Google’s Picasa was first released in 2002 as a quick way to catalog and edit your photos en masse. In 2015, Google released its last update and has since replaced it with the now ubiquitous Google Photos.

It works just like Adobe’s Lightroom without all of the bells and whistles for editing, and instead it just gives you basic features: red-eye removal (when was the last time you saw red-eye?) auto-white balance, cropping, light-sliders, color change, etc.

What Picasa does that neither Lightroom nor Google Photos do is allow you to browse all of your images lightning fast. Google Photos is impossible to quickly scroll through because it needs to download every single image as you browse. Lightroom could potentially be used for the same purpose but, unfortunately, it just doesn’t.

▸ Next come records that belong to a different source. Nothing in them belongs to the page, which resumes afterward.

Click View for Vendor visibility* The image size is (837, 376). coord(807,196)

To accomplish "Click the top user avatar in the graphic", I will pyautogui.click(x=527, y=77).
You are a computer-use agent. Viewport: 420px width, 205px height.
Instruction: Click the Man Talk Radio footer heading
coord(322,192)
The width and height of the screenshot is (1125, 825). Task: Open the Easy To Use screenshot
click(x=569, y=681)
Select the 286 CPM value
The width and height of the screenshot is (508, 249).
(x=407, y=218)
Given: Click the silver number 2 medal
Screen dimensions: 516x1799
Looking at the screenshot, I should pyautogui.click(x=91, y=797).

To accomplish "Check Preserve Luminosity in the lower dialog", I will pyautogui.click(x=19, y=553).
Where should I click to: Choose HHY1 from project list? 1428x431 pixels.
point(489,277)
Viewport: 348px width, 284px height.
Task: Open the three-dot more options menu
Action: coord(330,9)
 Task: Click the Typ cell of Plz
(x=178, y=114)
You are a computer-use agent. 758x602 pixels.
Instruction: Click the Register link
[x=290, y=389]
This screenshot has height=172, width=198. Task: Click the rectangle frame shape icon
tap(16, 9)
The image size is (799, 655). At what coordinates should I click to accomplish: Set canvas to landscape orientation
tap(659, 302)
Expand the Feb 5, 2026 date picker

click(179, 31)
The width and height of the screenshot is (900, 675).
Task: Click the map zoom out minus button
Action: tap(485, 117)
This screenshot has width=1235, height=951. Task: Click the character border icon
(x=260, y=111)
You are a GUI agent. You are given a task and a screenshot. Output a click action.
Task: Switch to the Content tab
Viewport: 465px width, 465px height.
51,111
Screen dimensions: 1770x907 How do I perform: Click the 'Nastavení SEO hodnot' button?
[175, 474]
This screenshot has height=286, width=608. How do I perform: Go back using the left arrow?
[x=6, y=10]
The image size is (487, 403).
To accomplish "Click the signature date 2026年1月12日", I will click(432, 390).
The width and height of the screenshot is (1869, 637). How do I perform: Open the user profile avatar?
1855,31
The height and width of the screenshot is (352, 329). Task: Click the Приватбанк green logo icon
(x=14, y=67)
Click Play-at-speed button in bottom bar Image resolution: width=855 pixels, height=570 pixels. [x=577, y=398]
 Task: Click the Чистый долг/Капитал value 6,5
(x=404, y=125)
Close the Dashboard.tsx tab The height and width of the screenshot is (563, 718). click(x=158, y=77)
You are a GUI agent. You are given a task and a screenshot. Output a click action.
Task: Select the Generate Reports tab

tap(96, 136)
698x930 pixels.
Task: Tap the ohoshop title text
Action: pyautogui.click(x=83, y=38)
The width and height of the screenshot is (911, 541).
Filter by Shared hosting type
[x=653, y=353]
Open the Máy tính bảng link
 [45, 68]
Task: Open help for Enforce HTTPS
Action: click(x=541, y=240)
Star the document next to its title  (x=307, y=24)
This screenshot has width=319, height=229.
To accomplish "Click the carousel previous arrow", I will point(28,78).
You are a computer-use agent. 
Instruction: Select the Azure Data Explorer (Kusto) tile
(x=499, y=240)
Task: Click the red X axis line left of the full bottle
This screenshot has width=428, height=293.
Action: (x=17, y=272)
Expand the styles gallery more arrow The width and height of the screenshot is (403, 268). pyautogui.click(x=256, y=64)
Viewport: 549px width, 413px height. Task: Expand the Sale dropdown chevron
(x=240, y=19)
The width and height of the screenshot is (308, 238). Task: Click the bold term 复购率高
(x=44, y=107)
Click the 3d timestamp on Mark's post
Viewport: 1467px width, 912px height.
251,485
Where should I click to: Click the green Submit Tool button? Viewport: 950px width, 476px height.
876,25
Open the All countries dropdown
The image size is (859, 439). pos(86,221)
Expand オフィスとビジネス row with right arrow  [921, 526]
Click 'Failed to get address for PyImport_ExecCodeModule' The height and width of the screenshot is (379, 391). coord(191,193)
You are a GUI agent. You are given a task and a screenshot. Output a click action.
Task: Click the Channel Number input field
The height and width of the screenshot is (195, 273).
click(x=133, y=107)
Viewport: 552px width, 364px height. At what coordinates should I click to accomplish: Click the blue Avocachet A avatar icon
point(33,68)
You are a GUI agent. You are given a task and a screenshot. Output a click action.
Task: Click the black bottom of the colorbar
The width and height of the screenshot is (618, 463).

With every image loading, the original file with edits overlayed in Lightroom, and with my stupid amount of custom presets, Lightroom struggles after a certain amount of files loaded and it needs purging.

Picasa, on the other hand, displays all of my images (a quarter of a million, over 1TB) in thousands of folders across three (sometimes four) different drives seamlessly. Every image I have taken can be seen in one place without having to cross my fingers each time I double click on a folder. The best part? It handles RAW files like a godd**n boss.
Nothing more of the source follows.